WORK INSTRUCTIONS: All of the records below are to be copied exactly.

____________________

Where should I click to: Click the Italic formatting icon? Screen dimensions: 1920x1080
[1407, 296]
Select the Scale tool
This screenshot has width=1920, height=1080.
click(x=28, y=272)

____________________

OUTPUT FOR THIS EXERCISE:
Where should I click to: Click the Italic formatting icon? Screen dimensions: 1920x1080
[1407, 296]
Select the Scale tool
This screenshot has width=1920, height=1080.
click(x=28, y=272)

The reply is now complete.